Muita simpatia para falar de questões sérias

Em abril de 2018, Tião Simpatia tornou-se imortal e ocupa a cadeira de número 10 da Academia Brasileira de Literatura de Cordel | Foto: Eduardo Queiroz

 

Por Evelyn Ferreira
Colaboradora

 

Fala, Simpatia! Conheça a história de Tião, um cearense alfabetizado aos 15 anos e que hoje é imortal na Academia Brasileira de Literatura de Cordel. Ele também fez da sua trajetória um caminho para defender direitos humanos, especialmente o combate à violência contra a mulher, em parceria com Maria da Penha

Sebastião Félix de Oliveira Jucá ainda não era o Tião Simpatia, como hoje é conhecido, quando nasceu, na zona rural do município de Granja, na região Norte do Ceará. Até os 15 anos de idade, dividia a rotina entre a lida no campo, ajudando o pai na agricultura, e ouvindo o tio contar histórias rimadas em cordel. Apaixonado por Luiz Gonzaga, tinha nele grande inspiração. Foi ouvindo o tio e as canções do Velho Lua que ele aprendeu a ler e fazer versos.

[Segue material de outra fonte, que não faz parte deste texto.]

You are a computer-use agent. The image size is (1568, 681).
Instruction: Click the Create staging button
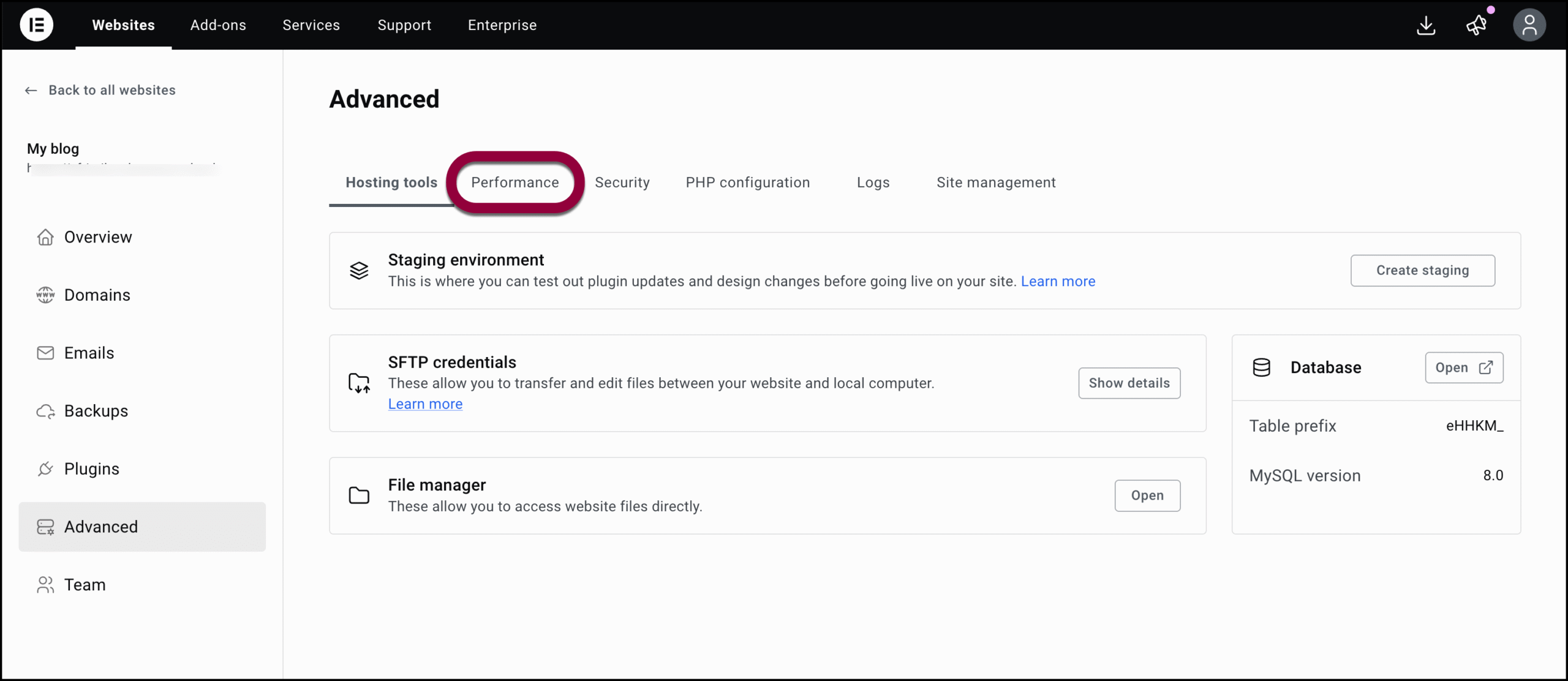[1423, 270]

Sem escola perto de onde morava, o menino cresceu apenas aprendendo com o que era passado verbalmente a ele. A vontade de estudar era tão grande que Sebastião saiu da casa dos pais na adolescência para estudar em Camocim, município 27 quilômetros distante da sede de Granja. Foi lá também que ele começou a carreira artística. Participou de uma competição de poesia e perdeu, mas, por seu jeito, ganhou o apelido que o fez conhecido em todo o País: Simpatia.

Em 2006, em Fortaleza, um encontro mudaria o caminho de Tião. A história da cearense Maria da Penha, vítima de violência doméstica e cuja luta culminou com a criação de uma lei com seu nome (Lei Nº 11340/2006), sensibilizou o poeta e fez nascer uma parceria que dura até hoje. Ele escreveu cordel para transformar numa linguagem mais popular o que dizia a Lei.

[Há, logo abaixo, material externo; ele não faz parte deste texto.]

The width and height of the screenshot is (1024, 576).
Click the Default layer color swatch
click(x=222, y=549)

A história foi traduzida para o inglês e o espanhol, além de ganhar uma versão em braile. O cordel foi apresentado em vários estados do País e hoje Tião leva seu trabalho para 70 escolas públicas no Ceará, num projeto em parceria com o Instituto Maria da Penha e o Governo do Estado.

Engajado artisticamente na luta pelo fim da violência contra a mulher, Tião viajou o mundo, fazendo palestras, participando de seminários e compondo novas obras. Por sua trajetória e obra, tornou-se membro da rede de artistas UNA-SE, da Organização das Nações Unidas (ONU). Em seu trabalho mais recente (2017), Tião Simpatia transformou a Carta das Nações Unidas em cordel.

Desafios da Lei Maria da Penha

Treze anos após a criação da Lei que leva seu nome, a farmacêutica Maria da Penha acha positiva a iniciativa de traduzir a linguagem jurídica para uma mais popular, como o cordel: “você vai ler a Lei, se você não for da área jurídica, tem dificuldade de entender aquele linguajar rebuscado dos livros do Judiciário”.

Para Maria da Penha, popularizar a Lei é importante, mas ainda há desafios a serem vencidos, como garantir o seu cumprimento com atenção às mulheres e punição em casos de violência. “O que a gente precisa mesmo é que os poderes públicos cumpram seu papel de implementar a Lei, de tirar do papel e fazer com que ela funcione de verdade. Porque ela só pode funcionar de verdade se criarem as políticas públicas”.

Outro desafio a ser superado, de acordo com Maria da Penha, é a quebra do ciclo de violência contra as mulheres. Geralmente, segundo ela, as histórias se repetem, começando com agressões, passando pela fase do perdão e depois o retorno da violência, podendo chegar ao homicídio.

De acordo com o relatório “Panorama da violência contra as mulheres no Brasil”, divulgado em 2018, a taxa de homicídios de mulheres variou de 4,2 para 4,4 mortes a cada 100 mil mulheres no Brasil de 2006 a 2015. No Ceará, a situação é ainda mais grave. Nesse mesmo período, o número saltou de 3,1 para 5,5. A taxa de homicídio de mulheres negras no Ceará era 2,3 em 2006 e cresceu para 4,8 em 2015.

Entre as mulheres brancas, o crescimento foi menor. Saiu de 1,2 para 1,6 no mesmo período. Em âmbito nacional, houve queda no número de mulheres brancas assassinadas no intervalo de tempo analisado. Era 3,3 em 2006 e caiu para 3,0 em 2015. Já entre mulheres negras o número subiu de 4,6 para 5,2.